Advice

My Advice

Advice for Prospective Research Students on Contacting Potential Advisors
Advice on Giving Good Talks

Selected Advice From Others

Disclaimer: I don't necessarily agree with all the advice here (except Hughes'), but I think all of it is worth reading (except Hughes').

Alan Turing's advice on finishing a PhD thesis (from a letter to his mother, 7 May 1938)

My Ph. D. thesis has been delayed a good deal more than I expected. Church made a number of suggestions which resulted in the thesis being expanded to an appalling length. I hope the length of it won't make it difficult to get it published. I lost some time too when getting it typed by a professional typist here. I took it to a firm which was very well spoken of, but they put a very incompetent girl onto it. She would copy things down wrong on every page from the original, which was almost entirely in type. I made long lists of corrections to be done and even then it would not be right. ... I had an offer of a job here as von Neumann's assistant at $1,500 a year but decided not to take it.
Paul Graham's advice on what to do in college: Undergraduation
So the fact that you're mainly interested in hacking shouldn't deter you from going to grad school. Just be warned you'll have to do a lot of stuff you don't like.

Number one will be your dissertation. Almost everyone hates their dissertation by the time they're done with it. The process inherently tends to produce an unpleasant result, like a cake made out of whole wheat flour and baked for twelve hours. Few dissertations are read with pleasure, especially by their authors.

But thousands before you have suffered through writing a dissertation. And aside from that, grad school is close to paradise. Many people remember it as the happiest time of their lives. And nearly all the rest, including me, remember it as a period that would have been, if they hadn't had to write a dissertation.

Randy Pausch's advice on achieving your childhood dreams: Windows Media Video file

Almost all of us have childhood dreams; for example, being an astronaut, or making movies or video games for a living. Sadly, most people don't achieve theirs, and I think that's a shame. I had several childhood dreams, and I've actually achieved most of them. More importantly, I have found ways, in particular the creation (with Don Marinelli), of CMU's Entertainment Technology Center of helping many young people actually achieve their childhood dreams.

This talk will discuss how I achieved my childhood dreams (being in zero gravity, designing theme park rides for Disney, and a few others), and will contain realistic advice on how *you* can live your life so that you can make your childhood dreams come true, too.

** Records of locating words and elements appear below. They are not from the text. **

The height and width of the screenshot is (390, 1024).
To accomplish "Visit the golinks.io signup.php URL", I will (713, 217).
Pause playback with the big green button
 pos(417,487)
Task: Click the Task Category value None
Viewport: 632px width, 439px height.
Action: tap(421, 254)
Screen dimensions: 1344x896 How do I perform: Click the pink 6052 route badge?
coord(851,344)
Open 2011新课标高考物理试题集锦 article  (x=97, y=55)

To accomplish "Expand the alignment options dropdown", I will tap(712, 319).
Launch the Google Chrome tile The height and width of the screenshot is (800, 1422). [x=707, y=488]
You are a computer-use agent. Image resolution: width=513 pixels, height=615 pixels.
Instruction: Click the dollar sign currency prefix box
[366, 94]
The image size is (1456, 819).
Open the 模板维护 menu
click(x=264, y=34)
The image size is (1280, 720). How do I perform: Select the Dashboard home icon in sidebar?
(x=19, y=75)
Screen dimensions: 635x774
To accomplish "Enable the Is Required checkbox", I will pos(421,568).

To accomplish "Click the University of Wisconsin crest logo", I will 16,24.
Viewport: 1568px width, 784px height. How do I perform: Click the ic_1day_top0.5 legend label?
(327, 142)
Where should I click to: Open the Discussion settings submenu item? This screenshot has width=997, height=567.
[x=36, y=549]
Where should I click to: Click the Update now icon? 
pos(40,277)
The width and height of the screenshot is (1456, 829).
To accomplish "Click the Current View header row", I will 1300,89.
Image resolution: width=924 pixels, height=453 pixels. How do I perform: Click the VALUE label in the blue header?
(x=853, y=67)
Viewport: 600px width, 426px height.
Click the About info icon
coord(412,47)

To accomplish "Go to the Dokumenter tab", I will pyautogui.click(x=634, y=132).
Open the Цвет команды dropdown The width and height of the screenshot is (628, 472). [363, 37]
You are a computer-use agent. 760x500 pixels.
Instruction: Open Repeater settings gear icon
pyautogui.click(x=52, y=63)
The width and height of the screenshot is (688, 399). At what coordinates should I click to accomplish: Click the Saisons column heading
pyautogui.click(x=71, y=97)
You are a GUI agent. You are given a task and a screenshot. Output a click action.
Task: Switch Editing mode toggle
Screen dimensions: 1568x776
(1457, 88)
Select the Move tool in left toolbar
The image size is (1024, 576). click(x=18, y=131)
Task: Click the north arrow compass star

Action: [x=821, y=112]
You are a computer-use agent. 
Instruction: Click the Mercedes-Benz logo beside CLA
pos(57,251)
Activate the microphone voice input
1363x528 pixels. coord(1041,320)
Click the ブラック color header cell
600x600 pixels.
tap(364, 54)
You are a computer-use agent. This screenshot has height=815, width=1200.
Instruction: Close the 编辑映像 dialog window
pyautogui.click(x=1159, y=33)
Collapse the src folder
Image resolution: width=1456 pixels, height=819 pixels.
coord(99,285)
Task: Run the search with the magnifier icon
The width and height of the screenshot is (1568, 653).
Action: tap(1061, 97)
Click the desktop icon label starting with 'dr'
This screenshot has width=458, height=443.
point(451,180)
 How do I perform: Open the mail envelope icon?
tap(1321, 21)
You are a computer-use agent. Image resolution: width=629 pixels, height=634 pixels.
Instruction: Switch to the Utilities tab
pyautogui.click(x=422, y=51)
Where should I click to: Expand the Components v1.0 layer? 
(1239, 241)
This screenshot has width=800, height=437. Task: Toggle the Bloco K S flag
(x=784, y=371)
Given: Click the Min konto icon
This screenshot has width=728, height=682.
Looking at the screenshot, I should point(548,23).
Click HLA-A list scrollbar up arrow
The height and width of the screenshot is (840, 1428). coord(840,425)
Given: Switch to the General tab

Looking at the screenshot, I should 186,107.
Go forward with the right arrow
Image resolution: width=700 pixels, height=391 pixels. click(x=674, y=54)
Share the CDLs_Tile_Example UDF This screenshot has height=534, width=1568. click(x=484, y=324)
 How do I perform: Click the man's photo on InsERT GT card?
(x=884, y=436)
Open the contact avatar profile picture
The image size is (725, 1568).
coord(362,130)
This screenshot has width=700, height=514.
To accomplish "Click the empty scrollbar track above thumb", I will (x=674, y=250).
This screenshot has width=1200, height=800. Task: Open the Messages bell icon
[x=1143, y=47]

Yannis Smaragdakis' advice on doing a PhD: PhD Rants and Raves (Be Afraid. Be very afraid.)

To pick an area: be sure you like the incremental results — you should consider them important, or at least fun!
Richard Hamming's advices on doing great research: You and Your Research (Talk at Bellcore, 7 March 1986)
Over on the other side of the dining hall was a chemistry table. I had worked with one of the fellows, Dave McCall; furthermore he was courting our secretary at the time. I went over and said, "Do you mind if I join you?" They can't say no, so I started eating with them for a while. And I started asking, "What are the important problems of your field?" And after a week or so, "What important problems are you working on?" And after some more time I came in one day and said, "If what you are doing is not important, and if you don't think it is going to lead to something important, why are you at Bell Labs working on it?" I wasn't welcomed after that; I had to find somebody else to eat with!...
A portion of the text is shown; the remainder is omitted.